→ Problems to solve
A) In the Charles Bemies profile, where did he die?
B) Please give the Charles Bemies profile again, starting with "Biographical details" and going on through "(HC unless noted)", with "Died" changed to "Passed away".

→ Selected excerpt
Charles Bemies

Biographical details
- Born: March 19, 1867 Northfield, Vermont, U.S.
- Died: August 10, 1948 (aged 81) Minneapolis, Minnesota, U.S.

Coaching career (HC unless noted)

Football
- 1890–1893: Geneva
- 1899–1900: Michigan Agricultural

Basketball
- 1892–1894: Geneva
- 1899–1901: Michigan Agricultural

Baseball
- 1900–1901: Michigan Agricultural

Head coaching record
- Overall: 3–8–1 (football) 5–2 (basketball) 4–10 (baseball)

= Charles Bemies =

American sports coach and minister (1867–1948)

Entries excerpted from a collection:
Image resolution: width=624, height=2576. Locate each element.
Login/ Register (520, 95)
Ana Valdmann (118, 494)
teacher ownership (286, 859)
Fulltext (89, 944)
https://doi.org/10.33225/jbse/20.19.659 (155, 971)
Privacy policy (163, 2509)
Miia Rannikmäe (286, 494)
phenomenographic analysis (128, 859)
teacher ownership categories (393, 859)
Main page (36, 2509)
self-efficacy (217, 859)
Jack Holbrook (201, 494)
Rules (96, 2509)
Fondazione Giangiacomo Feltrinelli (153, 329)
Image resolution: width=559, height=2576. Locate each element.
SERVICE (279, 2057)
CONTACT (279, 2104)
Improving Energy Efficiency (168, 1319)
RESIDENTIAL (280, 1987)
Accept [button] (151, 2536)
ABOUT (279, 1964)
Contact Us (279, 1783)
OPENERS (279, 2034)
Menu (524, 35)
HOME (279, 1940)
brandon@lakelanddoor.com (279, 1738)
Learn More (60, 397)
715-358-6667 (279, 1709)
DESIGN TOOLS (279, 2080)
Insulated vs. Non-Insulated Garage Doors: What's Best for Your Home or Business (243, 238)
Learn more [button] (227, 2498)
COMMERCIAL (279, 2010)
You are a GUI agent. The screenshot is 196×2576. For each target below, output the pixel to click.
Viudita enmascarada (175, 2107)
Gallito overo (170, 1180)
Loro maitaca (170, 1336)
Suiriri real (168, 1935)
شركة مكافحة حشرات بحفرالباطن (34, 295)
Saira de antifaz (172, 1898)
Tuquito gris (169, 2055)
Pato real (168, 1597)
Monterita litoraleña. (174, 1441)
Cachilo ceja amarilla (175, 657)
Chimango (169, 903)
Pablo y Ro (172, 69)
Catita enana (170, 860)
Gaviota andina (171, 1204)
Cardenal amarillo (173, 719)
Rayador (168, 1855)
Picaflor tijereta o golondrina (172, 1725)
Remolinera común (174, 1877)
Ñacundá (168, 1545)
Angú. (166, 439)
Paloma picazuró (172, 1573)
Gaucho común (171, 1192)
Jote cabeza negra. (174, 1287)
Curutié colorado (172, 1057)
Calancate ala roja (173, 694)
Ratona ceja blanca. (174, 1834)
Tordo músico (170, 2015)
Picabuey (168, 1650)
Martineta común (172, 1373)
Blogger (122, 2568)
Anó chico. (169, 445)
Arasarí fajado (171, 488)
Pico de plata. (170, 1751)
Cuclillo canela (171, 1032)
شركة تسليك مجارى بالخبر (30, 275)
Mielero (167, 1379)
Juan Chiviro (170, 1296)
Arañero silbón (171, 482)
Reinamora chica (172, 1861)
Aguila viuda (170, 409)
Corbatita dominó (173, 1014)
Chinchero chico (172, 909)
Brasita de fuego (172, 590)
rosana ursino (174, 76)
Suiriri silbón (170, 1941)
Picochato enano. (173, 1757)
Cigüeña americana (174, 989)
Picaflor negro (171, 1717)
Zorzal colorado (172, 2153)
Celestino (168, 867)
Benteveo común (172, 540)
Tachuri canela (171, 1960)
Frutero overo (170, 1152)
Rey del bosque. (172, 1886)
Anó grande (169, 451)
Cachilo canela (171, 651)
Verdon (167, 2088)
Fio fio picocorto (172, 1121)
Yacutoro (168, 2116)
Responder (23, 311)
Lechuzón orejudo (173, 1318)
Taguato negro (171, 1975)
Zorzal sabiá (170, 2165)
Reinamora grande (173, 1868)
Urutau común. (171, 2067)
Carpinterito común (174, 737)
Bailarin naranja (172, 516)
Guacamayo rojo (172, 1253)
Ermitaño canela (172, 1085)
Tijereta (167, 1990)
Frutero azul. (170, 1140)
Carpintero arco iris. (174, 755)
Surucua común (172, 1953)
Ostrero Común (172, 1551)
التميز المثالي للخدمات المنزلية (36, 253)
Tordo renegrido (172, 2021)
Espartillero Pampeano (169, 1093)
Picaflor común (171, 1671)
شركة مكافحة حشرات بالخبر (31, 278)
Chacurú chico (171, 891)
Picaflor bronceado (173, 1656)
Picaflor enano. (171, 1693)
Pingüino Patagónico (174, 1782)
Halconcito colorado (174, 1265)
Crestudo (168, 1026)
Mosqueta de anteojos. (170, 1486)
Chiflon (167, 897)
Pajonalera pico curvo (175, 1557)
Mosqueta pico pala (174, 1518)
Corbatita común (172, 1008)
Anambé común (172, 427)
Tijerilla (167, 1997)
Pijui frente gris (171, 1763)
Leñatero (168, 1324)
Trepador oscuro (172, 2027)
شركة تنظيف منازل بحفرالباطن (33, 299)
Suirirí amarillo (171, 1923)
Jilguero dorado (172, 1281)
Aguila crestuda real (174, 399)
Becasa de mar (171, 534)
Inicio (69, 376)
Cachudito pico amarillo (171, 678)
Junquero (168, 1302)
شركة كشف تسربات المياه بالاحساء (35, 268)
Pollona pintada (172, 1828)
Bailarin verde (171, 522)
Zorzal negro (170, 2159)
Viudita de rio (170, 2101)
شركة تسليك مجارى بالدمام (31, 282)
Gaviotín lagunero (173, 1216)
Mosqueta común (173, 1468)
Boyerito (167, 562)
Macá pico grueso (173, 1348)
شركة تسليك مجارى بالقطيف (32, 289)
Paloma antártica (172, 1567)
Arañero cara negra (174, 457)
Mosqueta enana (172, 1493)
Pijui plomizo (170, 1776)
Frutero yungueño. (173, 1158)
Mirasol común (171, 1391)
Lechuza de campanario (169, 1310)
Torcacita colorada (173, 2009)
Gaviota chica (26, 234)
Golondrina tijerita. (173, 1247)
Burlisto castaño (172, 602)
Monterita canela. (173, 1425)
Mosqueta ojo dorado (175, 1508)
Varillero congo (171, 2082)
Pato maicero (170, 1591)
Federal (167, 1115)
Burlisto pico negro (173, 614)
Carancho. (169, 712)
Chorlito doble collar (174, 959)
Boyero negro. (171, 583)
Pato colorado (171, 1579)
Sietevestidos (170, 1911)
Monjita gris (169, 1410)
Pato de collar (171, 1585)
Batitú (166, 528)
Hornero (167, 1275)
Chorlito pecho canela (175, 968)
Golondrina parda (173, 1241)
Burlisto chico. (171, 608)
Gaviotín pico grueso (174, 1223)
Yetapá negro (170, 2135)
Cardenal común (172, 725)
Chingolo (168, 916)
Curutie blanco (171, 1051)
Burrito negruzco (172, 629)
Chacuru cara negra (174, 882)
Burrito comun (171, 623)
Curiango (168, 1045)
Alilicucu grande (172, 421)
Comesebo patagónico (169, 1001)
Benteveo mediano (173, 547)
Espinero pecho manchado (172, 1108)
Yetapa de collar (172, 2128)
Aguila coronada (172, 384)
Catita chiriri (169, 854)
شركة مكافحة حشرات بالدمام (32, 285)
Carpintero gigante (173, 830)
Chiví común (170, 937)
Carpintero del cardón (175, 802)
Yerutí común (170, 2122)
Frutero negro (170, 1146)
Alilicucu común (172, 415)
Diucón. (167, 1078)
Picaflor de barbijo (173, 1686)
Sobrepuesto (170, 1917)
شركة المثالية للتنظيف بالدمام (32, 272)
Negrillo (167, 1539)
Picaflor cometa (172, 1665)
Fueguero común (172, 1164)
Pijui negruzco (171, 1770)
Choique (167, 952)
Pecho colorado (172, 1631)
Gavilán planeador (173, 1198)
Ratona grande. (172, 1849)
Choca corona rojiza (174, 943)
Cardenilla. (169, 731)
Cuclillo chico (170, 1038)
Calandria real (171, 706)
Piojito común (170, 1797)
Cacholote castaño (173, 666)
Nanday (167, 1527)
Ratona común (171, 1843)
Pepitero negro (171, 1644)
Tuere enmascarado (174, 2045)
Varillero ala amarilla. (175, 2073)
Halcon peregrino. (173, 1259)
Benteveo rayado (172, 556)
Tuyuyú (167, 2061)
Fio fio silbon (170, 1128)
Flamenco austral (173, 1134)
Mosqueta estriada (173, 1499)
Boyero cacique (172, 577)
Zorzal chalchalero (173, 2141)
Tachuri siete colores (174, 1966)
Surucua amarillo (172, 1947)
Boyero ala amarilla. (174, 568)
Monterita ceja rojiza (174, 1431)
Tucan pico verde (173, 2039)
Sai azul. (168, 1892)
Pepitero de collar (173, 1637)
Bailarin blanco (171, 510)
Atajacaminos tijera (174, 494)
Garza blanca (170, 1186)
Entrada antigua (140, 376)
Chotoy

→ Task responses
A) Minneapolis, Minnesota, U.S.

B)
Biographical details
- Born: March 19, 1867 Northfield, Vermont, U.S.
- Passed away: August 10, 1948 (aged 81) Minneapolis, Minnesota, U.S.

Coaching career (HC unless noted)